Tavore, it’s all right—
A thundering clang, a reverberation jolting up her right arm, and the sword’s enervating weight was suddenly gone from her hand.
Then something punched into her chest….
Through the visor’s slit, she stared up at her sister, a figure standing behind a web of black, twisted iron wire that now rested cool over her eyes, tickling her lashes.
A figure who now stepped closer. To set one boot down hard on her chest — a weight that, now that it had arrived, seemed eternal — and dragged the sword free.
Blood.
Of course. This is how you break an unbreakable chain.
By dying.
I just wanted to know, Tavore, why you did it. And why you did not love me, when I loved you. I — I think that’s what I wanted to know.

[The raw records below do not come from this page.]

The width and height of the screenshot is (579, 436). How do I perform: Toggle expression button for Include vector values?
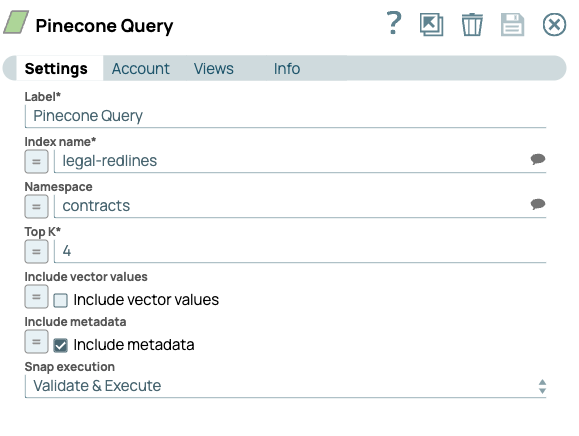coord(36,296)
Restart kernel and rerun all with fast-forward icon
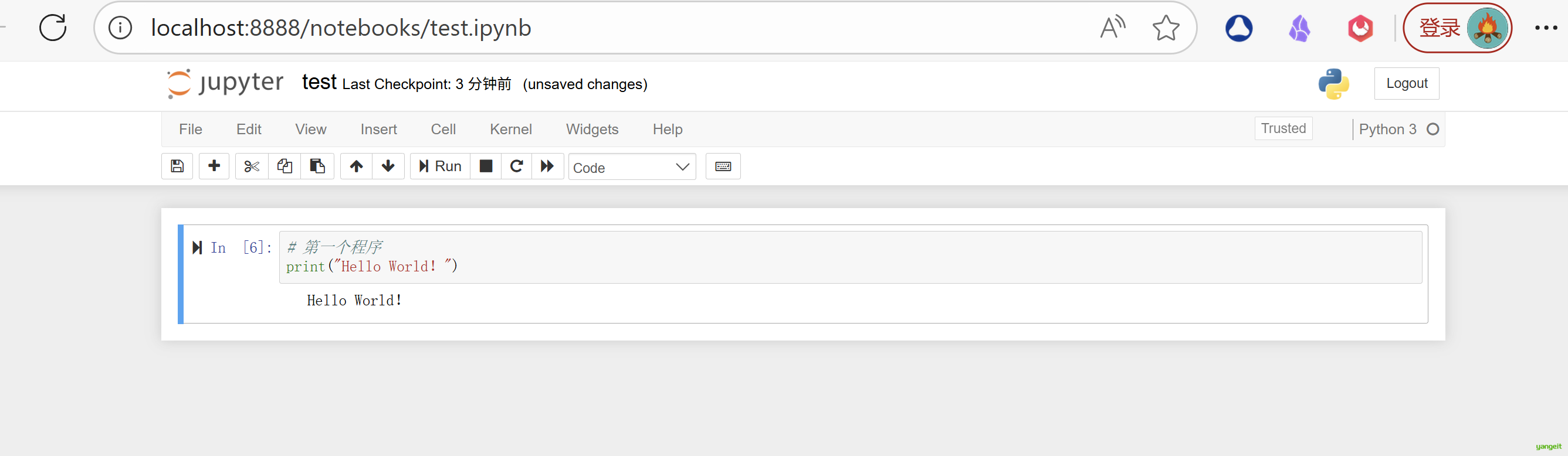 coord(547,166)
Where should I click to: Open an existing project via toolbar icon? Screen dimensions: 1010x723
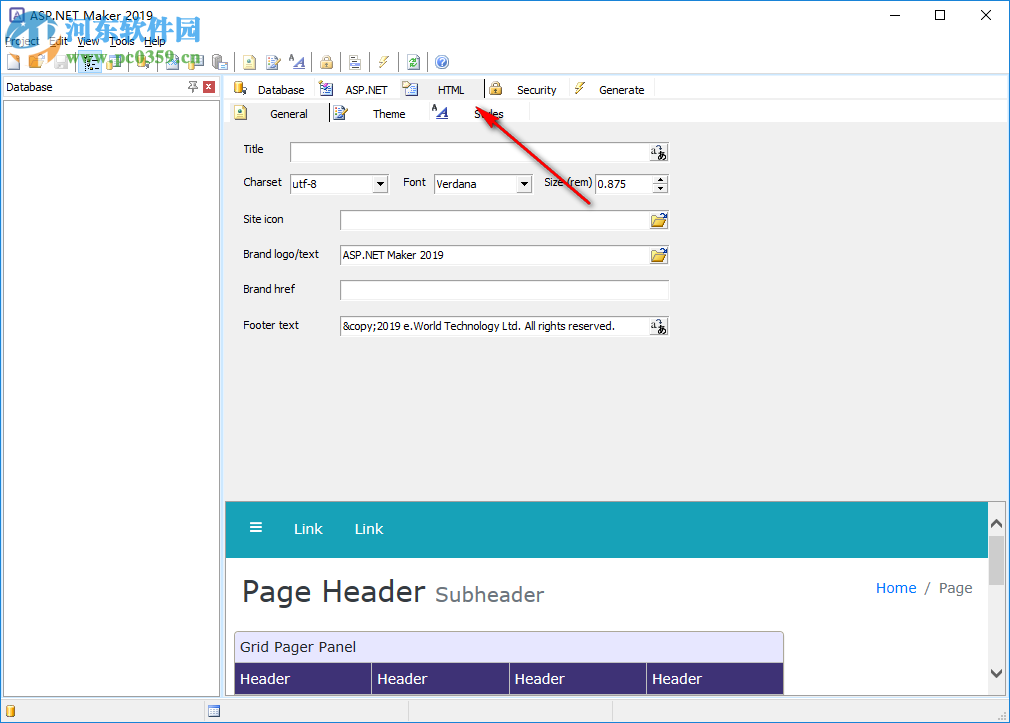pos(37,62)
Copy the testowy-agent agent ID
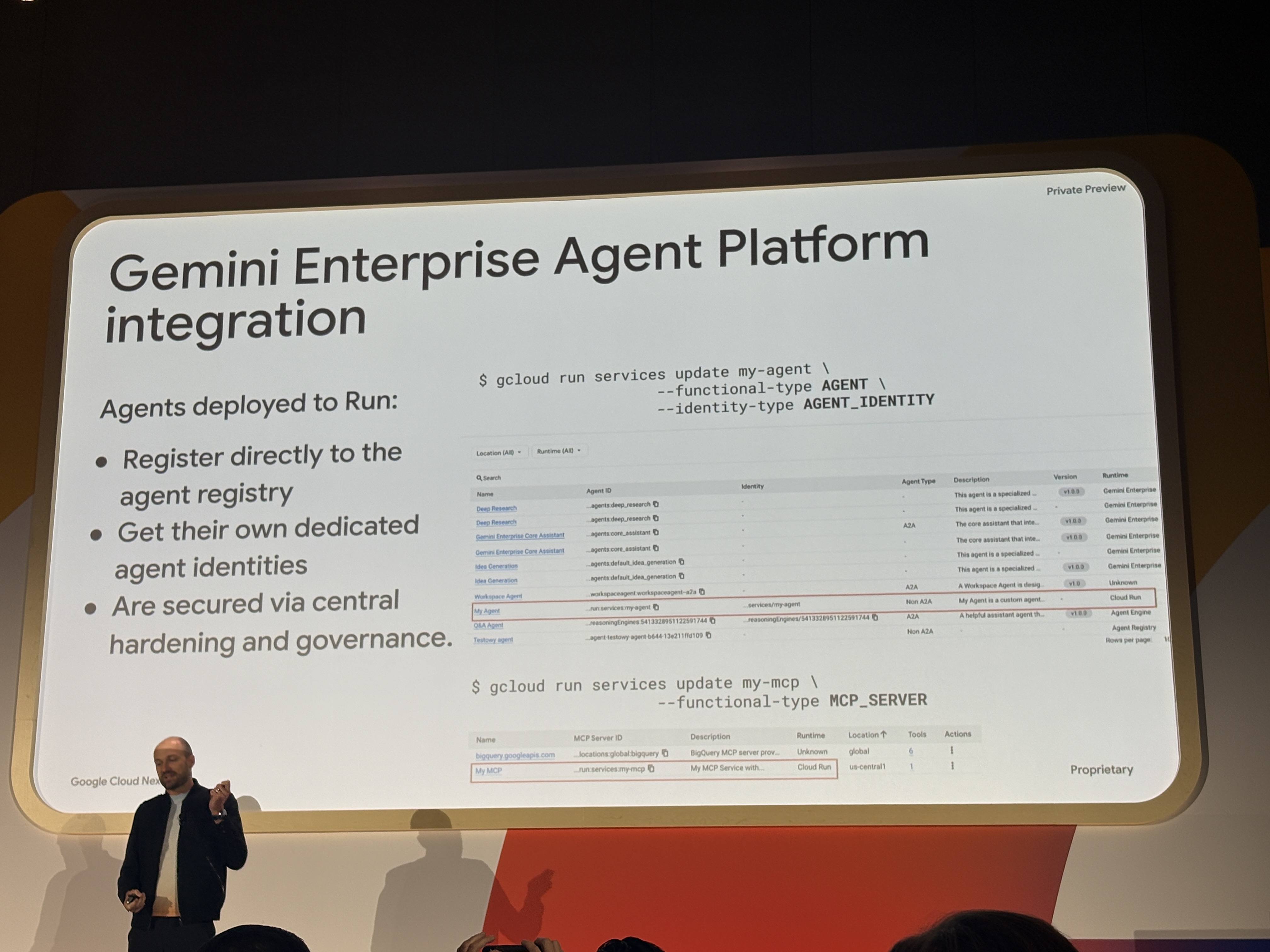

The boot lifted from her chest. But she could still feel its weight.
Heavy. So very heavy.
Oh, Mother, look at us now. (2, p. 985)
As if this isn’t Shakespearean enough, Lostara Yil and Pearl arrive just in time to see Tavore cut down her enemy. Their quest to find Felisin fails at almost the exact time that Felisin finds herself, and all a minute too late. Tavore, startled at their appearance, asks if they’ve lost Felisin’s trail. Lostara Yil is devastated at the news she has to deliver, but Pearl saves her by answering that Felisin is dead and she died quickly. (She’s lying at their feet.) In a final mercy, Pearl distracts Tavore’s commanders who want to take Sha’ik’s body as a trophy and spirits it away. To the outrage of the commanders, he buries Felisin in an obscure grave so that Tavore will never know she marched across an entire continent to kill her own sister.
The tragedy of Felisin’s life and death lies in her willful misunderstanding. Despite evidence and witnesses, including Heboric and Baudin, as well as others, Felisin chooses her own hurt and resentment over recognition that her sister Tavore has done as much as she could to protect her; her hurt is the hurt of a disappointed child, a hurt that leaves her open to possession and exploitation. Her death reverberates; Tavore will not forgive herself for her failure. The reasons for her death, though, are born in childhood resentment and sibling rivalry. In Erikson, wars bloom from the smallest and most intimate of seeds.
References
1. Steven Erikson, Deadhouse Gates. NY: Tor, 2000.
2. Steven Erikson, House of Chains. NY: Tor, 2002.